### Stated goal
Copy out the lines below word for word, from the line containing "Where should I click to: Go" through the end of the lines, both ends included, and leave the pictures out of your answer.

### Data supplied

'''

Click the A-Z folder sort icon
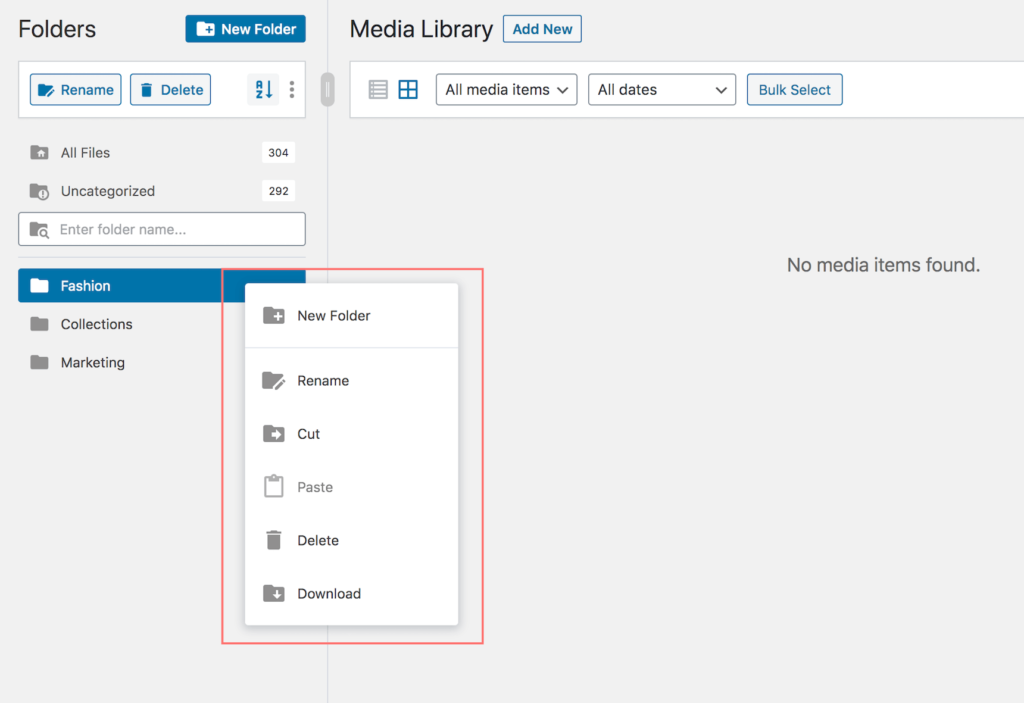The width and height of the screenshot is (1024, 703). [262, 89]
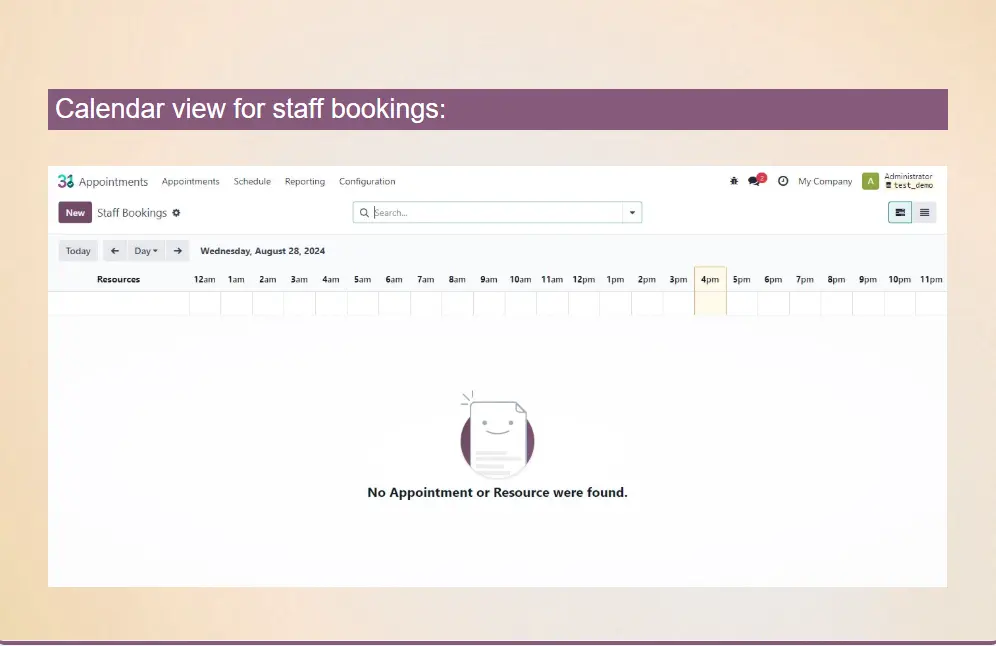Open the Configuration menu

coord(367,181)
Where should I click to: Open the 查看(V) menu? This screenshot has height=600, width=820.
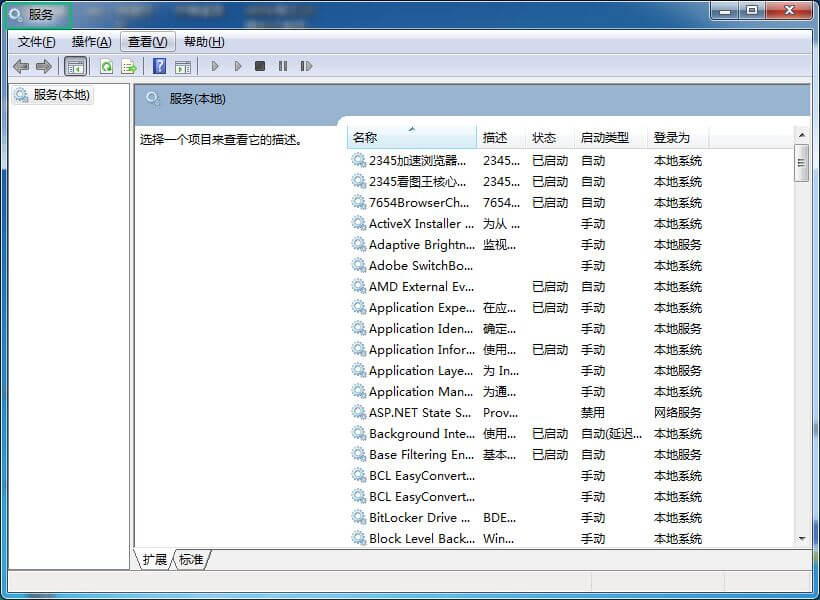click(148, 42)
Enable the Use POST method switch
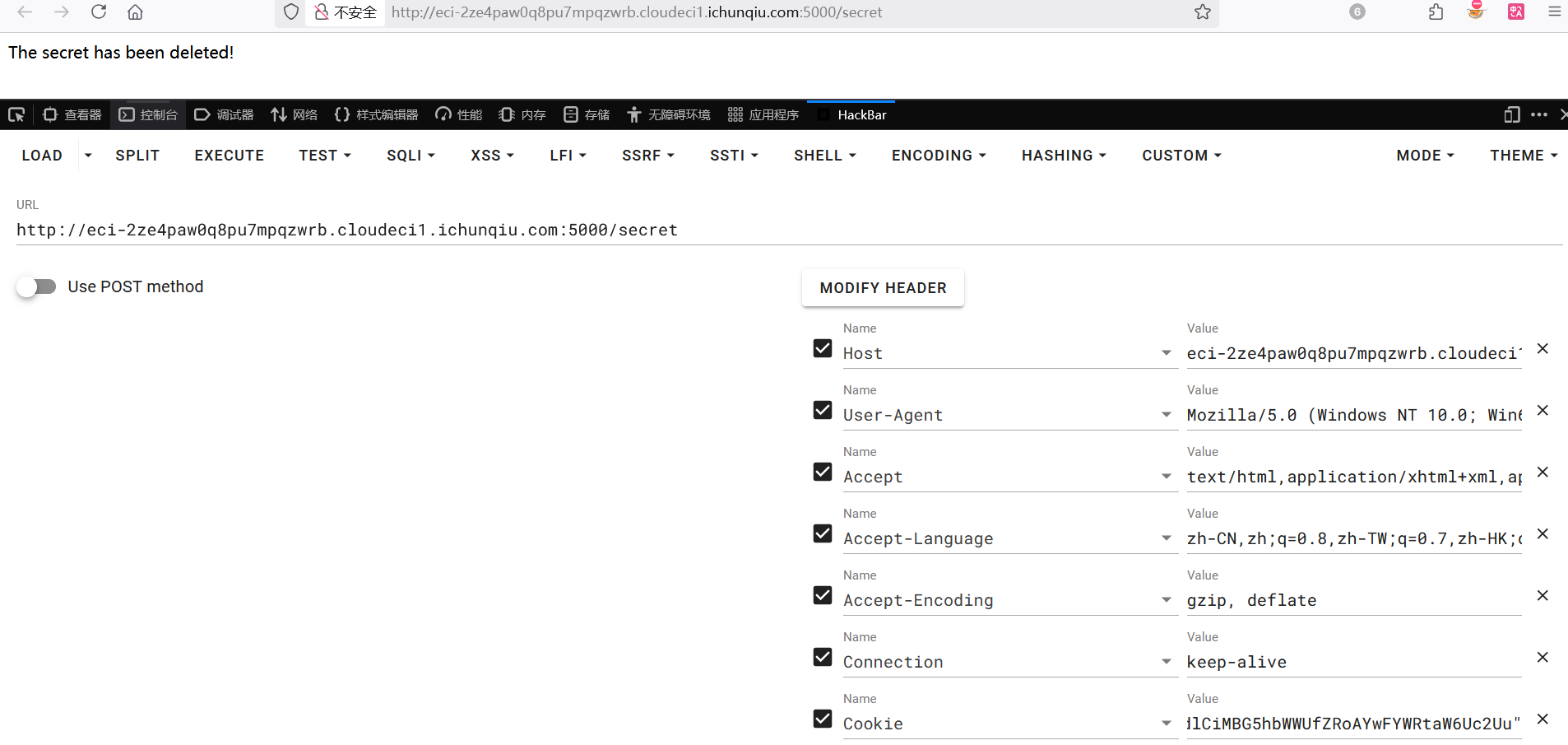 pyautogui.click(x=37, y=286)
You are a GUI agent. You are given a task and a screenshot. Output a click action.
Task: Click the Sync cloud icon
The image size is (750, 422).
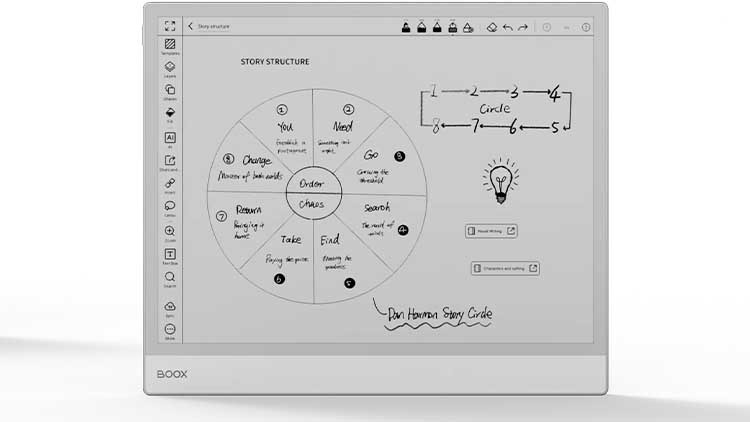pos(170,307)
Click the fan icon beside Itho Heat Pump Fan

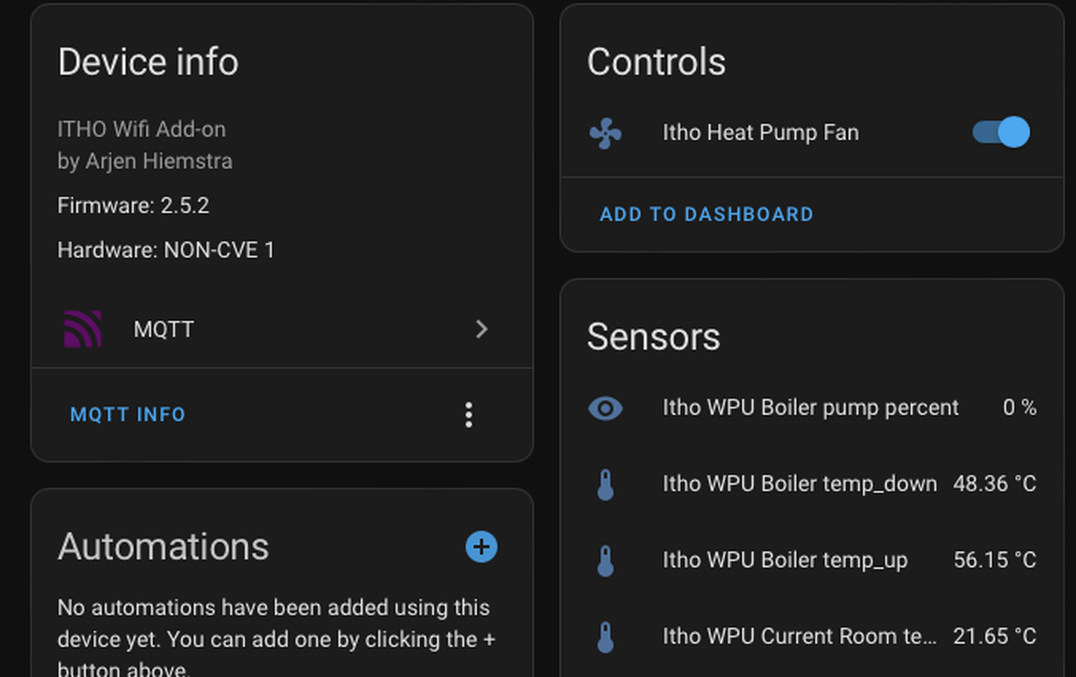605,133
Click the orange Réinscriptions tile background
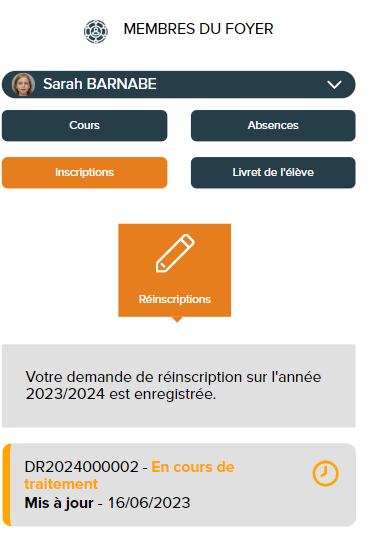 174,270
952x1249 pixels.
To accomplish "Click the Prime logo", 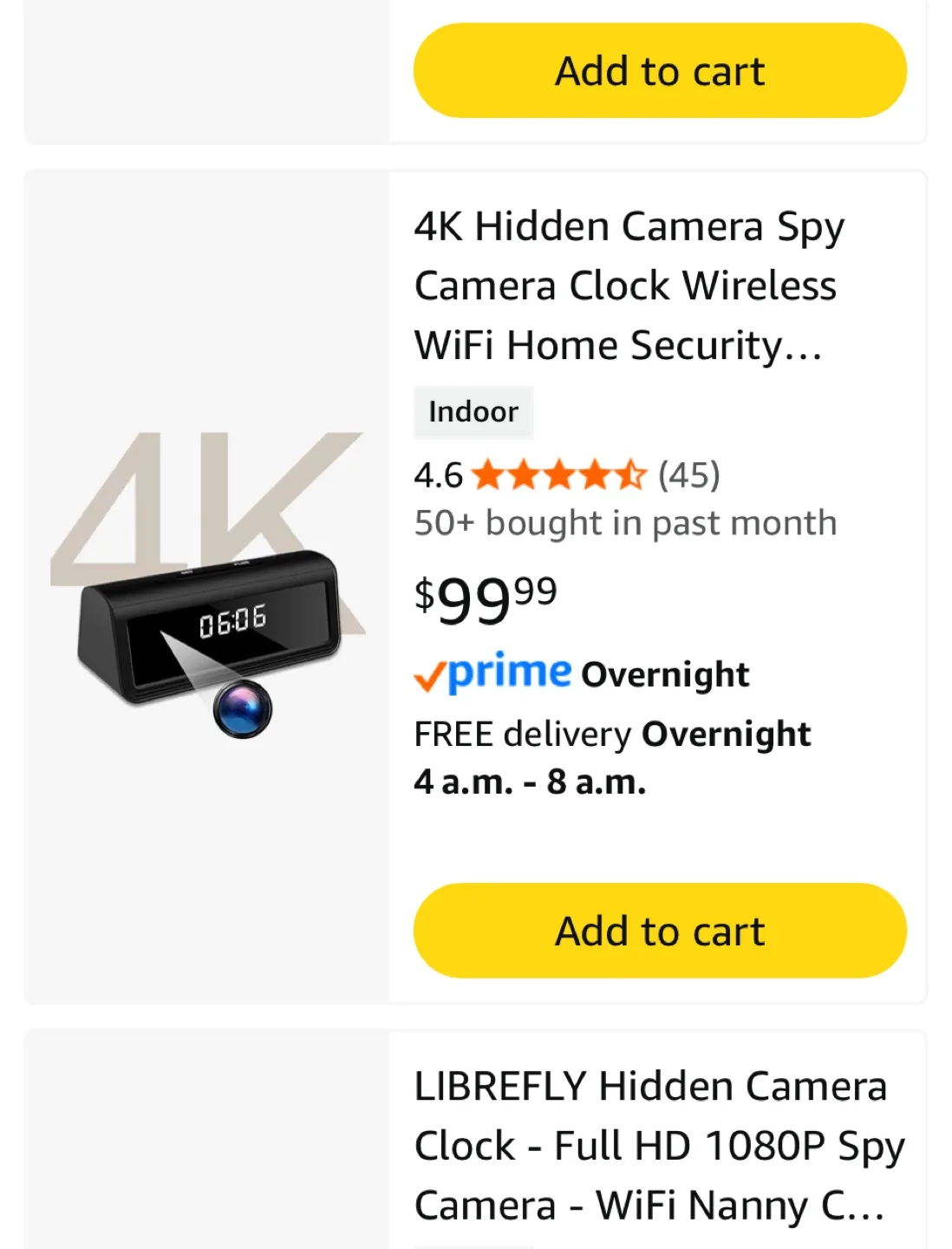I will 510,672.
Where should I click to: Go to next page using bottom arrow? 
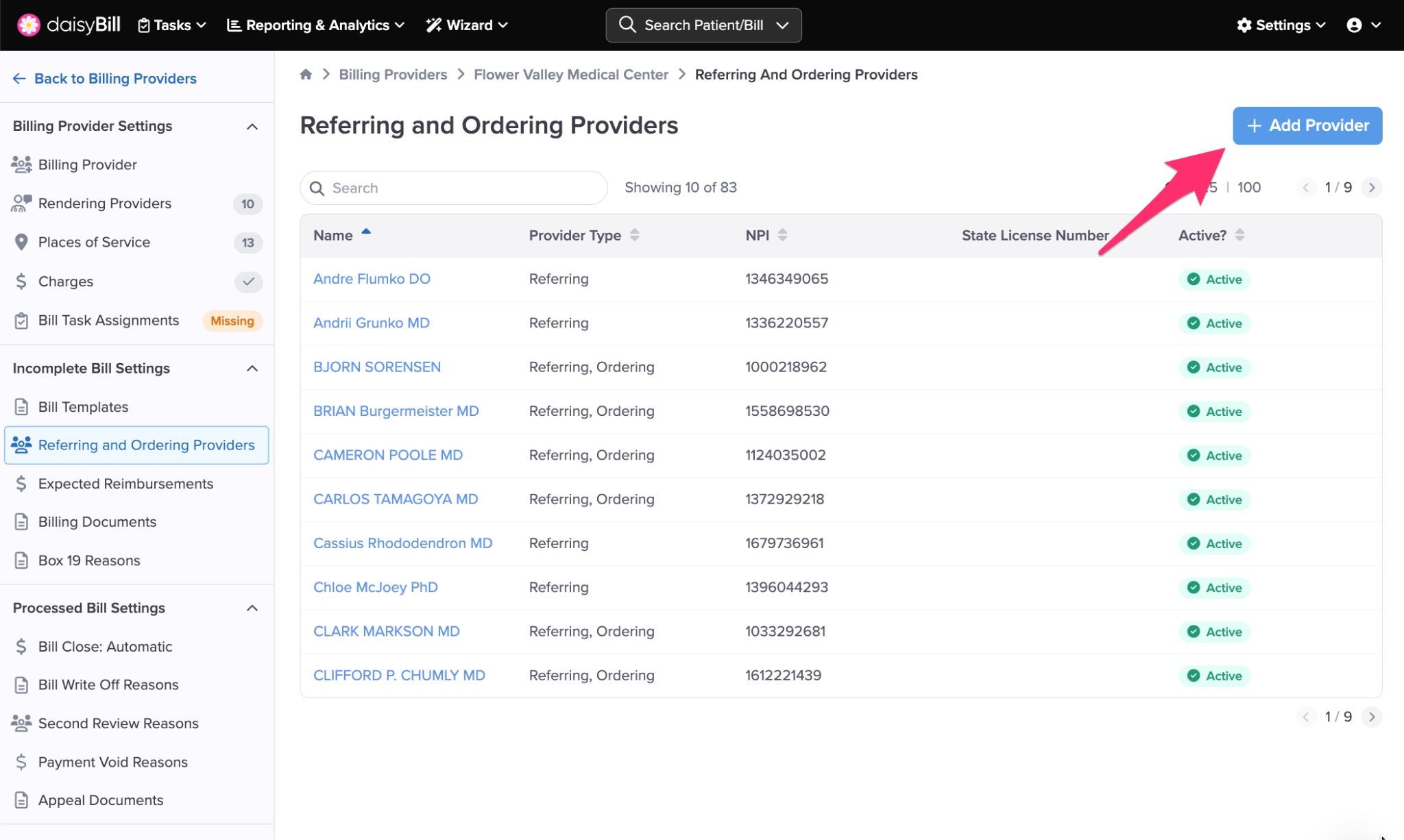click(1371, 717)
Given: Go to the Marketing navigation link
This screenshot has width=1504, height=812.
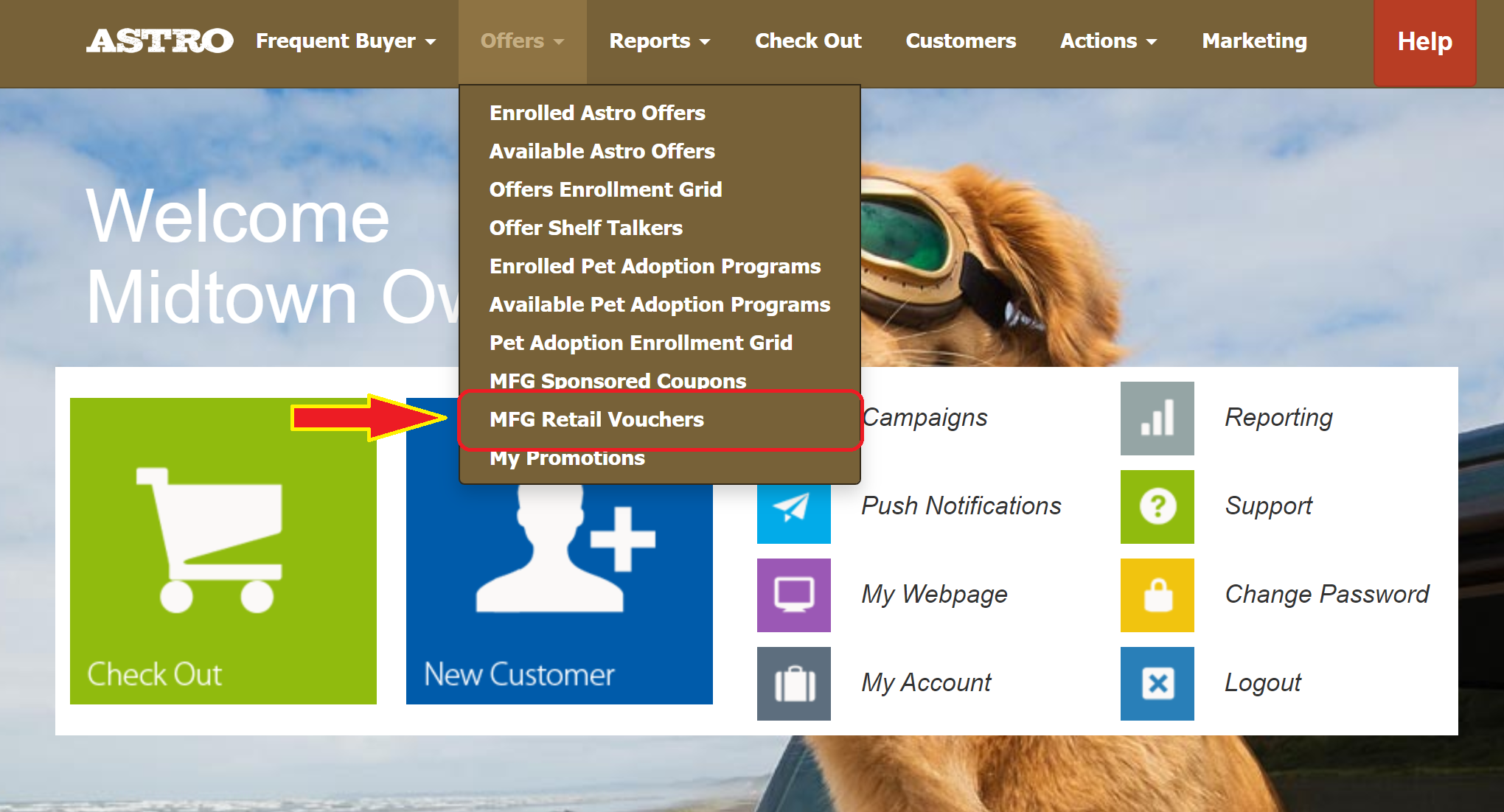Looking at the screenshot, I should pos(1254,41).
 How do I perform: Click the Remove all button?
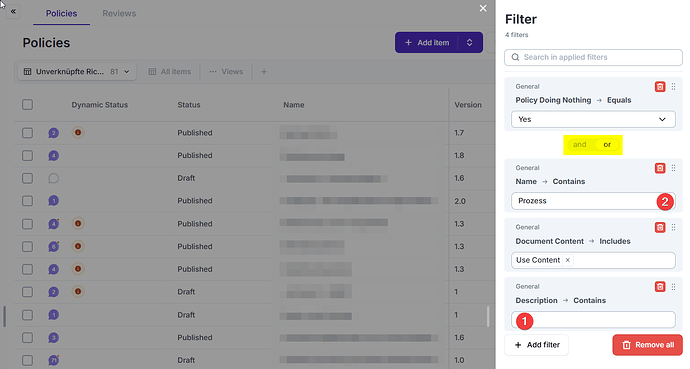[647, 345]
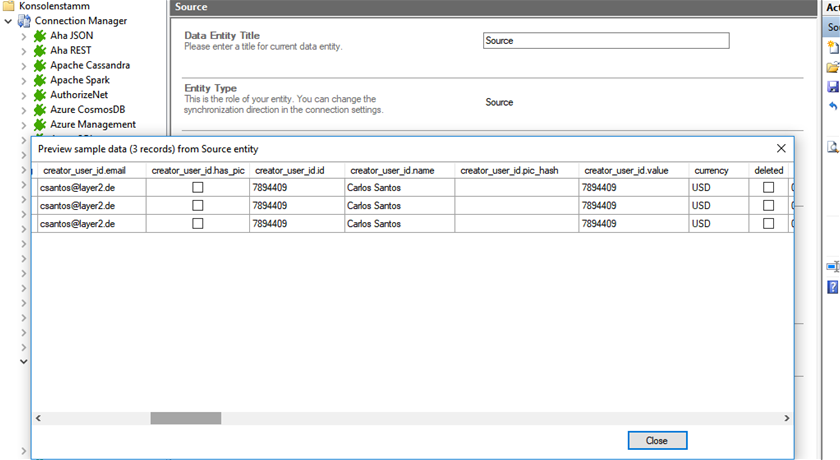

'''

### Exercise response
Where should I click to: Go to next page using bottom arrow? 
click(1371, 717)
Given: Go to the Marketing navigation link
This screenshot has width=1504, height=812.
Looking at the screenshot, I should pos(1254,41).
 How do I perform: Click the Remove all button?
[647, 345]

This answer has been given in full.